The “No Fossil Fuel Money” pledge FAQ explains that the pledge includes electric utilities for which “Over 50% of its net power generated is derived from oil, gas, and/or coal” and lists APS among those companies.
State Representatives Lorenzo Sierra, Isela Blanc, and Mitzi Epstein also signed the No Fossil Fuel Money pledge.
Representative Athena Salman said “The legislative district 26 clean elections team (Senator Juan Mendez, Melody Hernandez for House and myself) does not take money from APS. Additionally, we take no PAC money nor special interest money. The bulk of our money comes from public funding. A smaller portion is from small dollar contributions capped at $170. We run this way because it is the most authentic and grassroots way to run for office free of the undue influence by the wealthy. I wish our opponents could say the same, but unfortunately they are running dirty and raising money from corporate backed interests.”

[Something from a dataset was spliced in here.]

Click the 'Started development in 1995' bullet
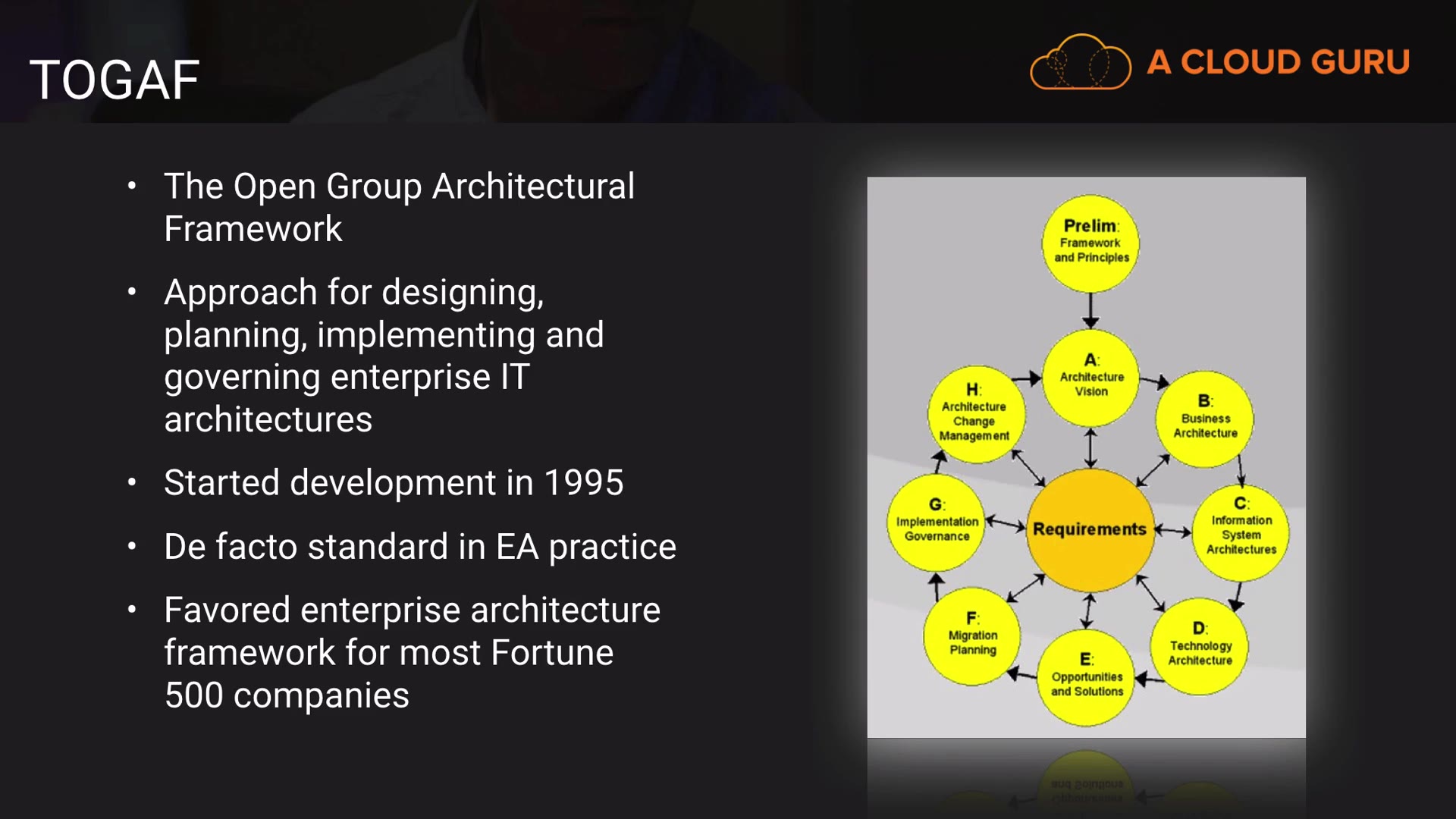1456x819 pixels. (394, 483)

Representative Jennifer Longdon said “I do not accept corporate PAC money.”
Representative Amish Shah said “I pledged that I would only accept individual contributions for my state office candidacy. I do not accept money from any PACs.”
Senator David Bradley said “My position is not to send any contribution from APS back to them but to send the contribution to Wildfire the Community Action Association. It is a non-profit that among other things assists people with their utility bills. Since I am not running for anything in 2020 I don’t anticipate receiving any campaign contributions. If I were to receive something from APS I would forward it to Wildfire.”
Senator Martin Quezada said “I do not have a position on this issue, but having been a vocal and ardent opponent of most policy proposals APS supports, I don’t ever expect to be offered significant assistance. In fact they have provided significant funding to my opponent on more than one occasion… My campaigns have accepted fairly insignificant contributions from them in the past when offered. I don’t know what I will do if those contributions are offered again this cycle. To date, they have not.”
Representative Richard Andrade said “I do accept contributions from APS/Pinnacle West. I strongly support Chispa Arizona on their efforts on green energy and being more environmentally friendly to our planet. The only way we will be able to hold APS accountable is making sure elected officials from Corporation Commission to the legislature approach and discuss the impacts some of their decisions have on our constituents. We need to hold them accountable when they shut power off when a customer is struggling to pay their electric bill. I also worry, with global warming which means longer hot summers, and peak pricing will further burden customers with higher energy costs… A contribution from APS like in my case does not mean I am not holding them accountable and many times have advised them, I represent my constituents 1st.”
State legislators not named above did not respond to inquiries about their position on rejecting contributions from APS, including:
State Senators Sean Bowie, Lupe Contreras, Sally Ann Gonzales, Tony Navarrete, Lisa Otondo, Jamescita Peshlakai, Rebecca Rios.
State Representatives Reginald Bolding Jr., Kelli Butler, César Chávez, Domingo DeGrazia, Kirsten Engel, Mitzi Epstein, Diego Espinoza, Charlene Fernandez, Rosanna Gabaldón, Alma Hernandez, Daniel Hernandez Jr., Jennifer Jermaine, Aaron Lieberman, Jennifer Pawlik, Geraldine Peten, Pamela Powers Hannley, Diego Rodriguez, Lorenzo Sierra, Arlando Teller, Raquel Terán, Myron Tsosie. The Energy and Policy Institute asked State Rep. Robert Meza in 2018 whether his multiple financial ties to APS affected his decision to oppose a renewable energy measure also opposed by APS. He said then that the ties created “no conflict of interest.” Meza’s PAC received $50,000 from Pinnacle West later that summer.